A Kingston resident is advising pet owners to keep a close eye on their pets on their walks after finding a mound of food laced with what he believes to be anti-freeze.
Jordan Villeneuve was walking with his dog along a common walkway on Parkway St on the evening of Friday, March 1 when, under a light at the beginning of the walking path that leads down to Bath Rd, he noticed a large mound of bread rolls.
Villeneuve took a closer look as his dog neared the mound of food and noticed that it was soaked in a yellow, sweet-smelling liquid. Villeneuve immediately recognized it as anti-freeze.
After taking his pet home, Villeneuve returned to the site and removed the laced bread rolls. “I didn’t want someone else’s dog sick or dead,” he said. “I would have some choice words for the person if I caught them, my beagle almost got it.”
Dr Ryan Llera, a Kingston-area veterinarian, concurred that the description of the liquid is consistent with that of anti-freeze and that its ingestion by a pet should be taken very seriously by pet owners.
“Anti-freeze (has) a sweet taste to animals.
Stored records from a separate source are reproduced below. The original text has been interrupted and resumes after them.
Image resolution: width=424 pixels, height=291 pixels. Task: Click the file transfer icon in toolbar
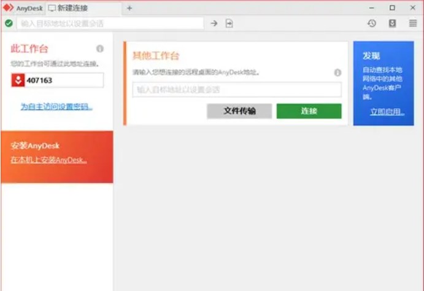coord(229,23)
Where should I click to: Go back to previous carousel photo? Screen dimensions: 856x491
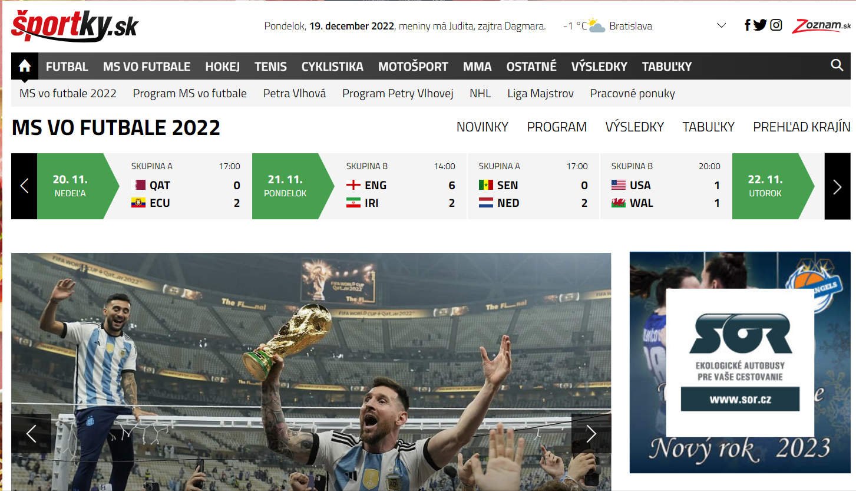(31, 434)
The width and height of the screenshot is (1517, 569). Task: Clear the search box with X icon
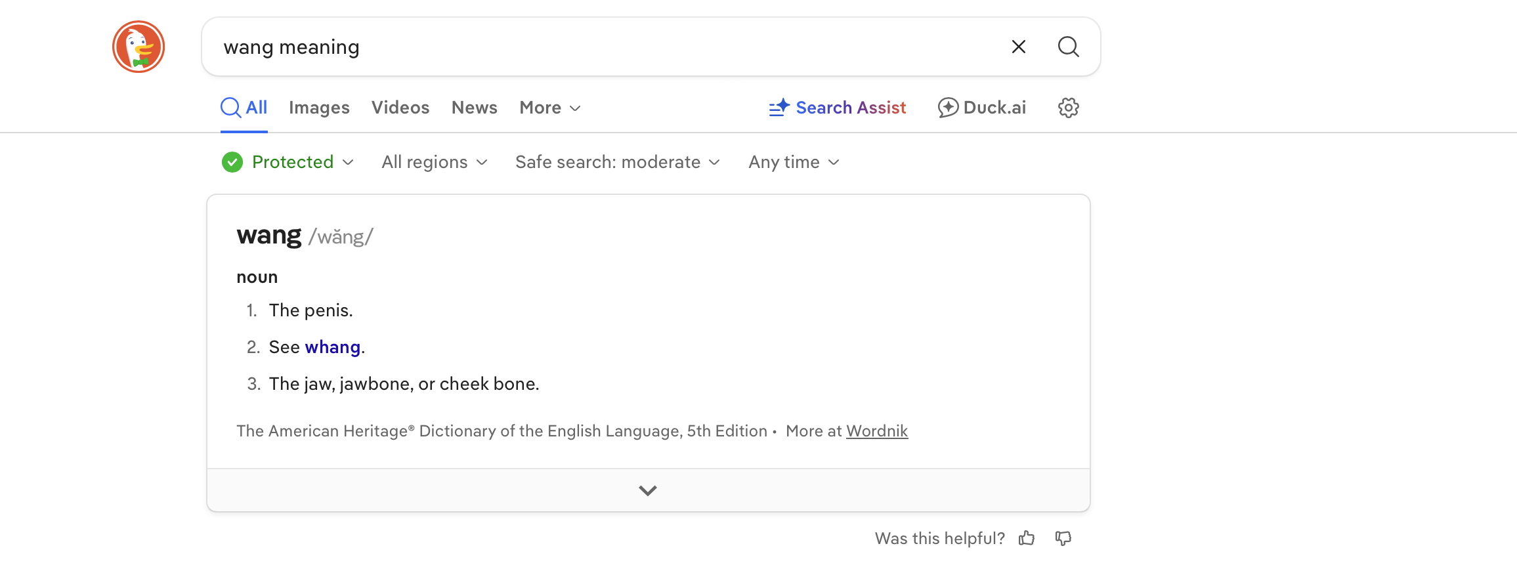1018,47
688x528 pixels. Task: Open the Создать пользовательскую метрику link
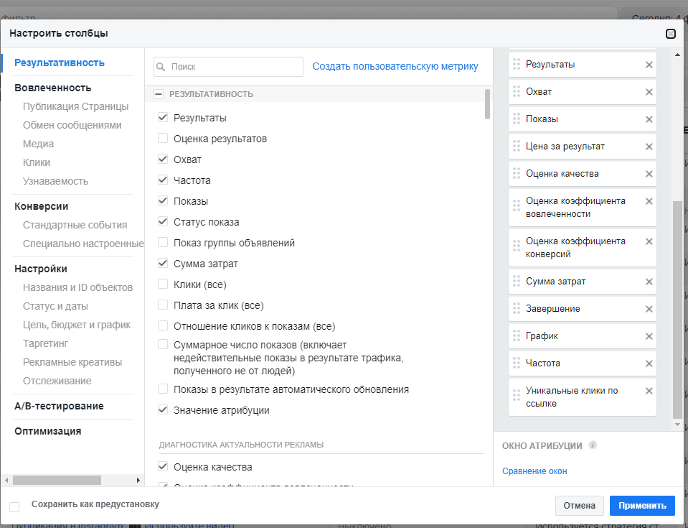[x=395, y=66]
We check for fluorescence on the lips. If an animal gets into it, immediate vet attention is necessary or damage to kidneys could be permanent or fatal,” said Dr Llera.
He says that typical signs of anti-freeze poisoning are a sweet smell on the breath and inebriated behaviour within 2-4 hours of ingestion. Neurological problems begin to present themselves at 4-7 hours after ingestion. Pet owners are advised to seek veterinary care immediately if they suspect a pet has ingested anti-freeze.